Saved entries:
BEGIN

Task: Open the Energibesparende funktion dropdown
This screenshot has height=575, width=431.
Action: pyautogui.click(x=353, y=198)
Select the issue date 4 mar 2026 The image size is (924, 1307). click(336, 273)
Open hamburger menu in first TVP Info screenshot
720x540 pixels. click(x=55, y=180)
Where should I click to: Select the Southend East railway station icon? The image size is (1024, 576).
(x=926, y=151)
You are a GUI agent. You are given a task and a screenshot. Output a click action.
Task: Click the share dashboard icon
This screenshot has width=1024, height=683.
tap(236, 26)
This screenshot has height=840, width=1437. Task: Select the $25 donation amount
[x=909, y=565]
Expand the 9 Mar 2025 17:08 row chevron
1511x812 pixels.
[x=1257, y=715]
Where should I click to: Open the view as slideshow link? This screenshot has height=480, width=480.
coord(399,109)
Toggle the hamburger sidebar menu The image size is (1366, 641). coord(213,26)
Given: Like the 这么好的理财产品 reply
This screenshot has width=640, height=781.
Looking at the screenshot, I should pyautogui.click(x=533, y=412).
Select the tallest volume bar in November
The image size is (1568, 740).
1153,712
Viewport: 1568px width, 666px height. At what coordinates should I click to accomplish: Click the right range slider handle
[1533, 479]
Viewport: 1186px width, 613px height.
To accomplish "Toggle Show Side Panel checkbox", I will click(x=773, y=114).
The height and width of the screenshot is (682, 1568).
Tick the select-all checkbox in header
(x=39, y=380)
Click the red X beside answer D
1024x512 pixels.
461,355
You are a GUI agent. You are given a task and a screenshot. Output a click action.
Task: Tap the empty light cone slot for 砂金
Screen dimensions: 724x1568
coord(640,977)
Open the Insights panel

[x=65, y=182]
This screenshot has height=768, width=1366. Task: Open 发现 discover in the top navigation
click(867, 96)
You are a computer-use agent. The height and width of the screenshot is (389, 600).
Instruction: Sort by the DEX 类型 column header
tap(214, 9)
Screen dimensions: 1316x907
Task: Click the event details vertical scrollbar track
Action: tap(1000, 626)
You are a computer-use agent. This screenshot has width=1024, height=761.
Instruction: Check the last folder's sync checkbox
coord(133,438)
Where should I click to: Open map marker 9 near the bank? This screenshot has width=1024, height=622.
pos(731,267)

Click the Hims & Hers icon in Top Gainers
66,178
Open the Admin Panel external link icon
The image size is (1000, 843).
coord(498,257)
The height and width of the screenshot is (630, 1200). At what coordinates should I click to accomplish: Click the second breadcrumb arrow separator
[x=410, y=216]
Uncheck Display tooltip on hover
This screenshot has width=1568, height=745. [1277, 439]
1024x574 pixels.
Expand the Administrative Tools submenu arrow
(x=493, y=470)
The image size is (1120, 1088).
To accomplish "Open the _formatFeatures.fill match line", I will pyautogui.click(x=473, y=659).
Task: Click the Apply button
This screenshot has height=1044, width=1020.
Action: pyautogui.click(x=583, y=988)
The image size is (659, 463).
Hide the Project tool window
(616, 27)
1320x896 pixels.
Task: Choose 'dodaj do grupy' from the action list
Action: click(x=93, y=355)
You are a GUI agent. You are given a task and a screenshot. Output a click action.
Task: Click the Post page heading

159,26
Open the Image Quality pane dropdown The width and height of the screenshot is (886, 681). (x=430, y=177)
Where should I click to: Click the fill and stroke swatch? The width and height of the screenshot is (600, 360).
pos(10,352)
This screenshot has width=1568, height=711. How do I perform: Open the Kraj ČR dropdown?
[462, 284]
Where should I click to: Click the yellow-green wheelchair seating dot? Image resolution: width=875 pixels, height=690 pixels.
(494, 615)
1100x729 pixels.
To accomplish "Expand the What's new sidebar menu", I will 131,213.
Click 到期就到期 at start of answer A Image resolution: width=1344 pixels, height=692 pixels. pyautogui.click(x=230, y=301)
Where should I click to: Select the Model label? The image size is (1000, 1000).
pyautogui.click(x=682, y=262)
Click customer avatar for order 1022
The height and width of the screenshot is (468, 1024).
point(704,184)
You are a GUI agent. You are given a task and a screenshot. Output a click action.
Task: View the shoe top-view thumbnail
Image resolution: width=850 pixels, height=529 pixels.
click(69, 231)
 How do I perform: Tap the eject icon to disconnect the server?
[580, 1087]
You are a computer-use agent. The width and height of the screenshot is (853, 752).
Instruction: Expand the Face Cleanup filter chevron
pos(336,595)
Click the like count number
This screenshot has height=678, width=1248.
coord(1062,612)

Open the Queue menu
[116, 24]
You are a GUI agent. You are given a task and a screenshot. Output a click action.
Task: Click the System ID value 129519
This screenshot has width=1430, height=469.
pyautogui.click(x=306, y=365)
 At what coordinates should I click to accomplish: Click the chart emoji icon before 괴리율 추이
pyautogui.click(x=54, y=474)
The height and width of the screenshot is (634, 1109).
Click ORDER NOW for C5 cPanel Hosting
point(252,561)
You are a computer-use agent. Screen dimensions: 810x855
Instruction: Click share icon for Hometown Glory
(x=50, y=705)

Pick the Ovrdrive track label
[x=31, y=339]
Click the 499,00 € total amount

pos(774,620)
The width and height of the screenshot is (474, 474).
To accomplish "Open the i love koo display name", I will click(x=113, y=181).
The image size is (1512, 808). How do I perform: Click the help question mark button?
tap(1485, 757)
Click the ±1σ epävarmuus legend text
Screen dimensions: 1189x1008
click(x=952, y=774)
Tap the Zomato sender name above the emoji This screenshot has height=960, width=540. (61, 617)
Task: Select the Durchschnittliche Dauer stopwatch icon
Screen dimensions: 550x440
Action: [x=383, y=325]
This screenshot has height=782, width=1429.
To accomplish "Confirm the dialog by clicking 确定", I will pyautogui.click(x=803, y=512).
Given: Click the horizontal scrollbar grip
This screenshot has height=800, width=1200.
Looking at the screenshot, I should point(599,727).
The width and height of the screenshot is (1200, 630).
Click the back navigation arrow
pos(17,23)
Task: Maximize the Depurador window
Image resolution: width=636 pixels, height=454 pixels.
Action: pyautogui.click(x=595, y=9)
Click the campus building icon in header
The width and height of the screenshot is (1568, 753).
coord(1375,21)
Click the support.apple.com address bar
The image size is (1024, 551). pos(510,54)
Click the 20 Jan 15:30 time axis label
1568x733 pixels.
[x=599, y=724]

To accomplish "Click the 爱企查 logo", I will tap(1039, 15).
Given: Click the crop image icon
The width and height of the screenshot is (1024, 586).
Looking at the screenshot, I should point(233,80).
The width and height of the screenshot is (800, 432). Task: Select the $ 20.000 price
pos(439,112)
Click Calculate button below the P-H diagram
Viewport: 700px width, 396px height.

END

■ **Work to complete**:
Set down nothing but the lines from the one containing "Task: Maximize the Depurador window" through the final line above, exactly as written.

■ **Exercise answer**:
Task: Maximize the Depurador window
Image resolution: width=636 pixels, height=454 pixels.
Action: pyautogui.click(x=595, y=9)
Click the campus building icon in header
The width and height of the screenshot is (1568, 753).
coord(1375,21)
Click the support.apple.com address bar
The image size is (1024, 551). pos(510,54)
Click the 20 Jan 15:30 time axis label
1568x733 pixels.
[x=599, y=724]

To accomplish "Click the 爱企查 logo", I will tap(1039, 15).
Given: Click the crop image icon
The width and height of the screenshot is (1024, 586).
Looking at the screenshot, I should point(233,80).
The width and height of the screenshot is (800, 432). Task: Select the $ 20.000 price
pos(439,112)
Click Calculate button below the P-H diagram
Viewport: 700px width, 396px height.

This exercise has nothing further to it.